Kung Stina

Reach Your Potential.

Your Guide to Hatha, Vinyasa, Ashtanga, and Bikram Yoga Styles

Have you ever gone on a yoga studio’s website, taken a look at the class schedule, and thought I have no idea what any of these words mean? Navigating to the class that’s right for you can be a tough job if you don’t know the difference between Bikram and Hatha. Heaven forbid you accidentally end up in a series 4 Ashtanga class as a beginner! With the number of different yoga styles out there, it’s easy to be confused. But with a little guidance, you’ll be able to make an informed decision in no time!

Here are the 4 most common and popular styles, plus a peek at what you can expect in class: 


This style is centuries old. The first known textual reference that used the words “Hatha yoga” date back to 1100 AD. In Sanskrit, Hatha means “forceful.”

Hatha is the perfect style for beginners because it teaches all of the foundational techniques and poses that will serve as the basis of your yoga practice. It is often described as classical yoga. While Hatha can be used as a broad term encompassing most yoga styles, in studios it is its own separate category. 

The classes will usually focus on stretching, breathing exercises, and guided meditation. It’s not necessarily “easy” yoga, but it is a much slower paced and gentler class than the other styles listed. 


Ashtanga has a fascinating history that relied on the passing down of ancient knowledge from teacher to teacher in order to survive and evolve into a popular and dynamic style. It gained real traction in the West during the 20th century, and it remains one of the main styles offered by studios today. 

Ashtanga is a flowing style that combines breath with movement and is known as the modern-day form of classical yoga. There are 6 series to Ashtanga, each with its own set repetition of asanas.

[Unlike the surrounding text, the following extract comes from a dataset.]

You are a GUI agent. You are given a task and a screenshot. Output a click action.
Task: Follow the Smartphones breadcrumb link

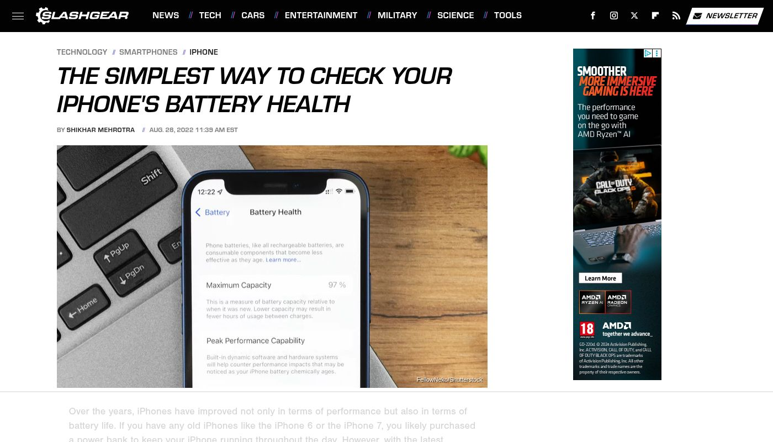(149, 52)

These series are The Primary series, The Intermediate series, and the four Advanced series. This is a much more challenging style of yoga, so be prepared to tap into your mental resolve, even in the Primary series. 

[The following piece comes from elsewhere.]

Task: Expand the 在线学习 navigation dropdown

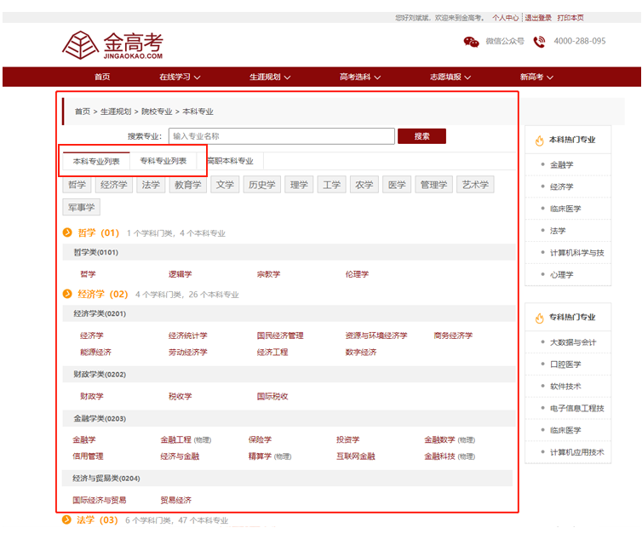Action: [x=180, y=77]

Get ready to step up the pace in this class! Vinyasa is a fast flowing style that focuses on synchronizing breath with movement, much like Ashtanga. Each pose flows into the next creating an almost dance-like routine that will challenge your balance, strength, and flexibility. It can best be described as freestyle Ashtanga, which is the style it was born from. 

Most Vinyasa classes start with Sun Salutations, and after that, it depends on your teacher. Every pose is held for 5 breaths with one breath in between poses during your transition. These classes are great for teaching you how to stay focused on the present because the demanding nature of the style will require 100% of your attention.


This style of yoga was developed by Bikram Choudhury, and it began to gain popularity in the 1970s. Hundreds of Bikram studios exist in the world today.
Every Bikram yoga class will be the same, no matter where you go. There are 26 poses, all done in a room heated to 105 degrees Fahrenheit with 40% humidity. Be prepared to sweat! 

As you develop your yoga practice, give each of these styles a try. They all have something different to offer and will challenge you in a variety of ways. Of course, many more styles exist outside of these four. Why not make it your goal to take a shot at them all? The dress requirement does not vary by style so slide into your yoga leggings and enjoy what each style has to offer.